[DESCRIPTION OF THE TASK] Add 33 to every coordinate in the answers while rewriting each line, starting with the line containing "Mehr erfahren > (49, 2106)" and going on through the line containing "Zprávy (879, 85)". Include both of those lines and every line between them.

[SUPPLIED MATERIAL start]

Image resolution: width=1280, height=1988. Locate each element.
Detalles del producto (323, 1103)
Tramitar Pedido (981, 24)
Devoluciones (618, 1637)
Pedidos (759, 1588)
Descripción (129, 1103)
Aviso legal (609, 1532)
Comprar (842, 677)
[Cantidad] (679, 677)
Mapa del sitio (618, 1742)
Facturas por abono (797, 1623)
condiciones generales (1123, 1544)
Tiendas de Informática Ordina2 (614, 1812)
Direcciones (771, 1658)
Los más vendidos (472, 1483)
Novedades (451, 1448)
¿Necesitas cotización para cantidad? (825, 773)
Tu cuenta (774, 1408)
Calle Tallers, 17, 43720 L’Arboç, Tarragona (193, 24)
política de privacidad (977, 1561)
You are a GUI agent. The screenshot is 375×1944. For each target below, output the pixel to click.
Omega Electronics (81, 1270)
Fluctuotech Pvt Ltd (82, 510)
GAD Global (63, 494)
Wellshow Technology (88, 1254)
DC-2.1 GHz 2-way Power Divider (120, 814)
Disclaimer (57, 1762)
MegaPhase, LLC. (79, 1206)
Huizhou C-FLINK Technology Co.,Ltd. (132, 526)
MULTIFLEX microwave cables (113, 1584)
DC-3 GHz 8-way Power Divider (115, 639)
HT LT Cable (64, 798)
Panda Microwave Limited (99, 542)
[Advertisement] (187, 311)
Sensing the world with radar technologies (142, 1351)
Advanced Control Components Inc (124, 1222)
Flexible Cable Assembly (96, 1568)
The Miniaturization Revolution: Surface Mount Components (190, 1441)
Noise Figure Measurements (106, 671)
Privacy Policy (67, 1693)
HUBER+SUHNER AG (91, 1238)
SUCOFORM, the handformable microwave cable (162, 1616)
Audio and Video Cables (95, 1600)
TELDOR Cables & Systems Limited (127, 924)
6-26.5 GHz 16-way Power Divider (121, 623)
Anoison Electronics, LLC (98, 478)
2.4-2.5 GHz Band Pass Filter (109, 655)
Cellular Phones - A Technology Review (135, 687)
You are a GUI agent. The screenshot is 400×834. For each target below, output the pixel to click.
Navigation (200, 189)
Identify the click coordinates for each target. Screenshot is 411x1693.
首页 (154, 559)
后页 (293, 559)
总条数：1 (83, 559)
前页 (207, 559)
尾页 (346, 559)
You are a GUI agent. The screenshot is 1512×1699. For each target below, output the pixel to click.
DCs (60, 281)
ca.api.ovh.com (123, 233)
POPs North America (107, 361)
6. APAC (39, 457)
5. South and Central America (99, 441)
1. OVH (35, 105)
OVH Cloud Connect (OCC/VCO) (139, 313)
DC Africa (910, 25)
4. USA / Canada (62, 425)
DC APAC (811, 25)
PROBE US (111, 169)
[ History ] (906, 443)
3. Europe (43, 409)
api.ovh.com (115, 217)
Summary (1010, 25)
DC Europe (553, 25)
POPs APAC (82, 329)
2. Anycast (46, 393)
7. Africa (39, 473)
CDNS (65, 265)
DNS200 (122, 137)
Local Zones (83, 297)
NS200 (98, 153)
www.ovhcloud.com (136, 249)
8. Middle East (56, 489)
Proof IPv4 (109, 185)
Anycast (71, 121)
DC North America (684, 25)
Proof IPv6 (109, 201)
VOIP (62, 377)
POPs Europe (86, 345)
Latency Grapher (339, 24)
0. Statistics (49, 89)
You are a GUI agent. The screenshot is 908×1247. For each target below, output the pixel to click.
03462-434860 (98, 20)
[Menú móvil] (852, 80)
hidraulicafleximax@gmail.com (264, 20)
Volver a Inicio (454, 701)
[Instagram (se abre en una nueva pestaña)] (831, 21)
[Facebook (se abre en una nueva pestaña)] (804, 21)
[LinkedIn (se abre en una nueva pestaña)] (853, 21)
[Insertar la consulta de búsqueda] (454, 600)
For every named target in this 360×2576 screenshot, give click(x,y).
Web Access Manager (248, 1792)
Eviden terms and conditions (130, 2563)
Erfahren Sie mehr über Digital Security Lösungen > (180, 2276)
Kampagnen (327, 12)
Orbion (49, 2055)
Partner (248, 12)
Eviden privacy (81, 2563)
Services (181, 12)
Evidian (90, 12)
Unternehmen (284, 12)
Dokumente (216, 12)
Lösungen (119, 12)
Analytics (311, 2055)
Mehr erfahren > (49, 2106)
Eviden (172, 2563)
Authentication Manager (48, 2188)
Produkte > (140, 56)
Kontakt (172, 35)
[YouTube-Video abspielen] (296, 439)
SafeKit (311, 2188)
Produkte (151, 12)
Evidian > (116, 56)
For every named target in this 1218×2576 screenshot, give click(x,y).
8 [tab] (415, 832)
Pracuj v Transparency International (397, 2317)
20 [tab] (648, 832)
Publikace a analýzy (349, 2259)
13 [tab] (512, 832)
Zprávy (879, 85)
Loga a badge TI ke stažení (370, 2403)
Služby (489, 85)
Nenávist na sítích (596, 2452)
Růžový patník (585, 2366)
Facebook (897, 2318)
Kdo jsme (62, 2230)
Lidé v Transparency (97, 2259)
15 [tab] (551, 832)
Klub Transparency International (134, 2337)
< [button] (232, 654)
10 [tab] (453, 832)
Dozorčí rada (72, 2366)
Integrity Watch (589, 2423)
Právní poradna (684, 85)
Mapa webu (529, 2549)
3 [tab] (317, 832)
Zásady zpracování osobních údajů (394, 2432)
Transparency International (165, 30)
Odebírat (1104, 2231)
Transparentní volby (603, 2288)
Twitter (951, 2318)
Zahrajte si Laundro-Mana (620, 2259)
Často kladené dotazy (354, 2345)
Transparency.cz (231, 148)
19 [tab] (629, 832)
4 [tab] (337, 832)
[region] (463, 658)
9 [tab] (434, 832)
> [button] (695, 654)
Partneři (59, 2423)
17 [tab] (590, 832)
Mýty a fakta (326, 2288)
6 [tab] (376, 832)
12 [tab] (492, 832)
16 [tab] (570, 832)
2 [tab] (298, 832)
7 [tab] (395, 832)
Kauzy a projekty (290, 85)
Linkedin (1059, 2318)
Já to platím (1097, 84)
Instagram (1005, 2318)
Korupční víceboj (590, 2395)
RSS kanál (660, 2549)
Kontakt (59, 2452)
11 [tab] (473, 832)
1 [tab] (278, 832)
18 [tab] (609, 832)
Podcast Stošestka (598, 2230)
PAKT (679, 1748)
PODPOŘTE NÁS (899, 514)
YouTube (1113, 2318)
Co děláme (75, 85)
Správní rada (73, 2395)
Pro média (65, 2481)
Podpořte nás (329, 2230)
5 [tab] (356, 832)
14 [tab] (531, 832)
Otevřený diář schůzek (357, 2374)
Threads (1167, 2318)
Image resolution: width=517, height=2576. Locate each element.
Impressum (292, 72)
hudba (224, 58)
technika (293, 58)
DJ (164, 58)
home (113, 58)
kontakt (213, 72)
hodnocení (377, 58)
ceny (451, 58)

[SUPPLIED MATERIAL end]

[COMPLETED TASK]
Mehr erfahren > (82, 2139)
Eviden (205, 2596)
Authentication Manager (81, 2221)
Produkte > (173, 89)
Kontakt (205, 68)
[YouTube-Video abspielen] (329, 472)
SafeKit (344, 2221)
Produkte (184, 45)
Evidian > (149, 89)
For every named target in this 1218×2576 screenshot, give click(x,y).
8 [tab] (448, 865)
Pracuj v Transparency International (430, 2350)
20 [tab] (681, 865)
Publikace a analýzy (382, 2292)
13 [tab] (545, 865)
Zprávy (912, 118)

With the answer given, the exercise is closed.